Your goal ::
Each entry needs to be retyped exactly.

Data under study ::
━━━
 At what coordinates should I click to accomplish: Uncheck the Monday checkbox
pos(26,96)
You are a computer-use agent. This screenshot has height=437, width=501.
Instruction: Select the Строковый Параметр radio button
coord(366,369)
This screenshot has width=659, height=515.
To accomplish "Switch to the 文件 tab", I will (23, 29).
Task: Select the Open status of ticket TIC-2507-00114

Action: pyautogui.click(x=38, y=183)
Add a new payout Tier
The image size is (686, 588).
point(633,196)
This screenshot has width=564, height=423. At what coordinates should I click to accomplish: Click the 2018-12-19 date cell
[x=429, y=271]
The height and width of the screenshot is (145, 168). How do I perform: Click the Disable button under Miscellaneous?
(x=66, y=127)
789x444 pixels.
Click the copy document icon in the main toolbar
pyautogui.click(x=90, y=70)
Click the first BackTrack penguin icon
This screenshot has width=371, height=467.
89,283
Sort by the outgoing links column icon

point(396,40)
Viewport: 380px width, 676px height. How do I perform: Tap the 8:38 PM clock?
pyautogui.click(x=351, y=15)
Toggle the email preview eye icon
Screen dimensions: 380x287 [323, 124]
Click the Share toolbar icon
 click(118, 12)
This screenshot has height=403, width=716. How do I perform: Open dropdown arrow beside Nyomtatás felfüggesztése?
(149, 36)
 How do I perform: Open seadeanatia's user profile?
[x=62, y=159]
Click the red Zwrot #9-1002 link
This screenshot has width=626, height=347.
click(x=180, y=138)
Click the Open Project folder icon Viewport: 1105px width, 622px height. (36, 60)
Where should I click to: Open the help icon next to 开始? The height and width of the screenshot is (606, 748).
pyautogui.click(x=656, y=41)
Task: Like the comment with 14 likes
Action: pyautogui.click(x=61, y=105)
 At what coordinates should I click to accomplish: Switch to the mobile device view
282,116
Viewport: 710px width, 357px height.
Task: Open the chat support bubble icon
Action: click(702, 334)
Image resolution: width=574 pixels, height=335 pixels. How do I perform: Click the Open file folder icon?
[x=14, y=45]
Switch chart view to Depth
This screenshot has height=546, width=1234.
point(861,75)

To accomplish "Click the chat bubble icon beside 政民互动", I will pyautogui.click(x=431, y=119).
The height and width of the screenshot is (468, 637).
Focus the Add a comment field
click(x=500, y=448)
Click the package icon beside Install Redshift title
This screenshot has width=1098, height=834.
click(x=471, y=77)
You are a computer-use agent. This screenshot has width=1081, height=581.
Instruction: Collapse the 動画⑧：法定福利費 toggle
━━━
Your response ::
 At what coordinates should I click to accomplish: Uncheck the Monday checkbox
pos(26,96)
You are a computer-use agent. This screenshot has height=437, width=501.
Instruction: Select the Строковый Параметр radio button
coord(366,369)
This screenshot has width=659, height=515.
To accomplish "Switch to the 文件 tab", I will (23, 29).
Task: Select the Open status of ticket TIC-2507-00114

Action: pyautogui.click(x=38, y=183)
Add a new payout Tier
The image size is (686, 588).
point(633,196)
This screenshot has width=564, height=423. At what coordinates should I click to accomplish: Click the 2018-12-19 date cell
[x=429, y=271]
The height and width of the screenshot is (145, 168). How do I perform: Click the Disable button under Miscellaneous?
(x=66, y=127)
789x444 pixels.
Click the copy document icon in the main toolbar
pyautogui.click(x=90, y=70)
Click the first BackTrack penguin icon
This screenshot has width=371, height=467.
89,283
Sort by the outgoing links column icon

point(396,40)
Viewport: 380px width, 676px height. How do I perform: Tap the 8:38 PM clock?
pyautogui.click(x=351, y=15)
Toggle the email preview eye icon
Screen dimensions: 380x287 [323, 124]
Click the Share toolbar icon
 click(118, 12)
This screenshot has height=403, width=716. How do I perform: Open dropdown arrow beside Nyomtatás felfüggesztése?
(149, 36)
 How do I perform: Open seadeanatia's user profile?
[x=62, y=159]
Click the red Zwrot #9-1002 link
This screenshot has width=626, height=347.
click(x=180, y=138)
Click the Open Project folder icon Viewport: 1105px width, 622px height. (36, 60)
Where should I click to: Open the help icon next to 开始? The height and width of the screenshot is (606, 748).
pyautogui.click(x=656, y=41)
Task: Like the comment with 14 likes
Action: pyautogui.click(x=61, y=105)
 At what coordinates should I click to accomplish: Switch to the mobile device view
282,116
Viewport: 710px width, 357px height.
Task: Open the chat support bubble icon
Action: click(702, 334)
Image resolution: width=574 pixels, height=335 pixels. How do I perform: Click the Open file folder icon?
[x=14, y=45]
Switch chart view to Depth
This screenshot has height=546, width=1234.
point(861,75)

To accomplish "Click the chat bubble icon beside 政民互动", I will pyautogui.click(x=431, y=119).
The height and width of the screenshot is (468, 637).
Focus the Add a comment field
click(x=500, y=448)
Click the package icon beside Install Redshift title
This screenshot has width=1098, height=834.
click(x=471, y=77)
You are a computer-use agent. This screenshot has width=1081, height=581.
Instruction: Collapse the 動画⑧：法定福利費 toggle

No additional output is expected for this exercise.